Provided records

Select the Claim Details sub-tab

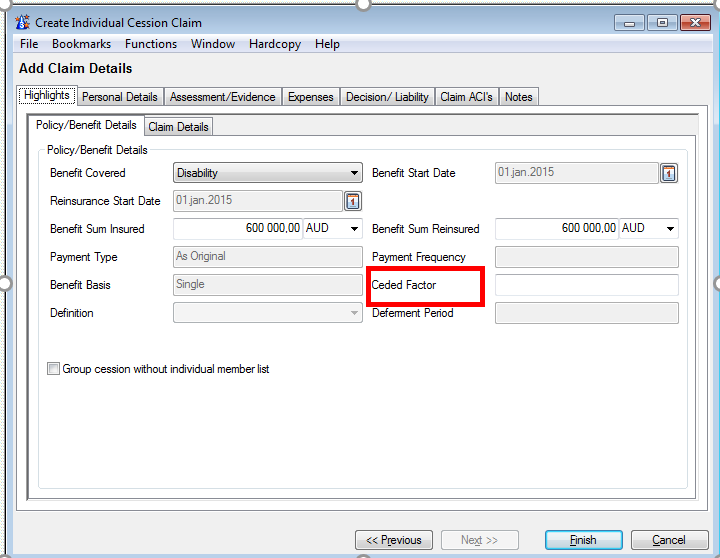[178, 127]
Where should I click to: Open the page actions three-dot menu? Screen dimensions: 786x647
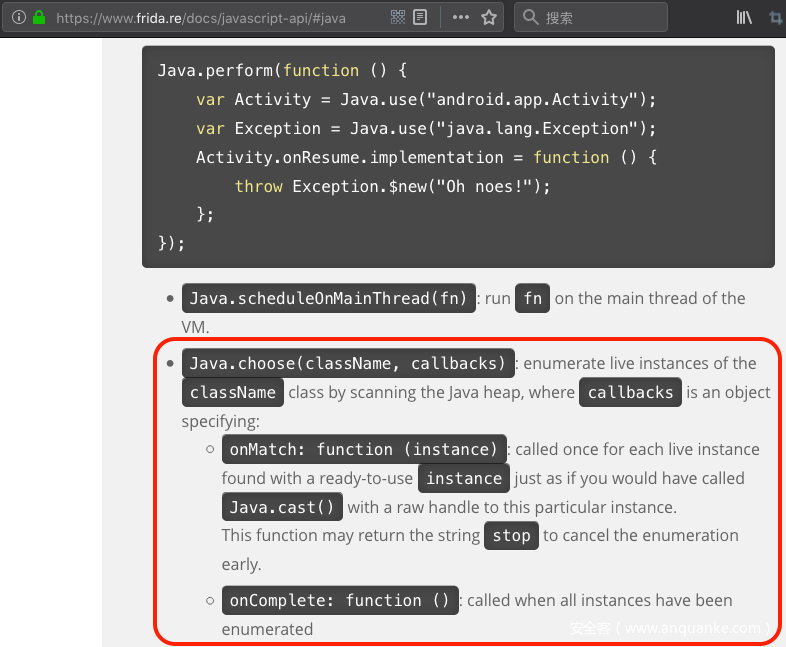pos(460,17)
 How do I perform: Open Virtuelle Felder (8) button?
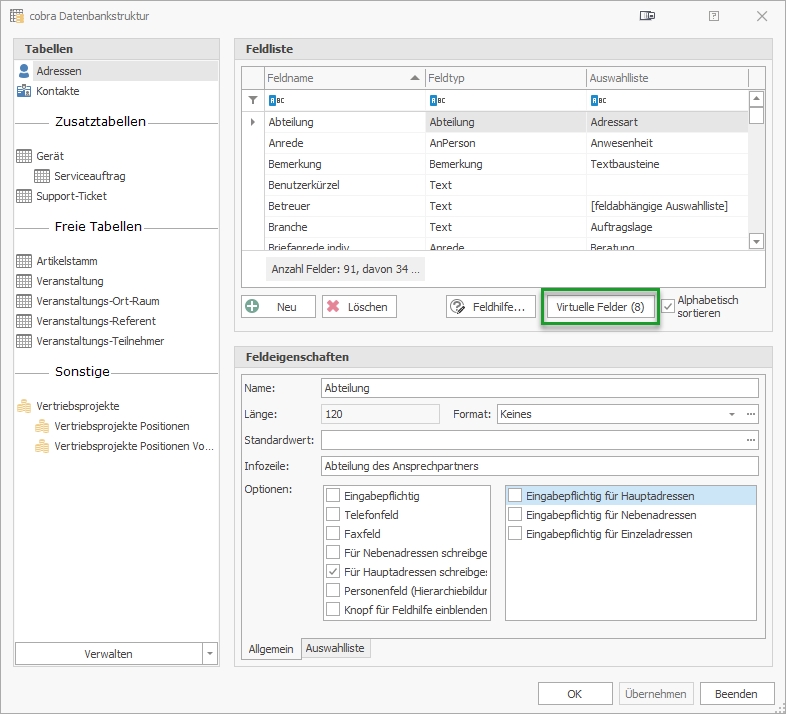point(600,307)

Required action
Set every record down exactly, omitting pictures.

Solution
Select the Claim Details sub-tab

[178, 127]
Where should I click to: Open the page actions three-dot menu? Screen dimensions: 786x647
pos(460,17)
 How do I perform: Open Virtuelle Felder (8) button?
point(600,307)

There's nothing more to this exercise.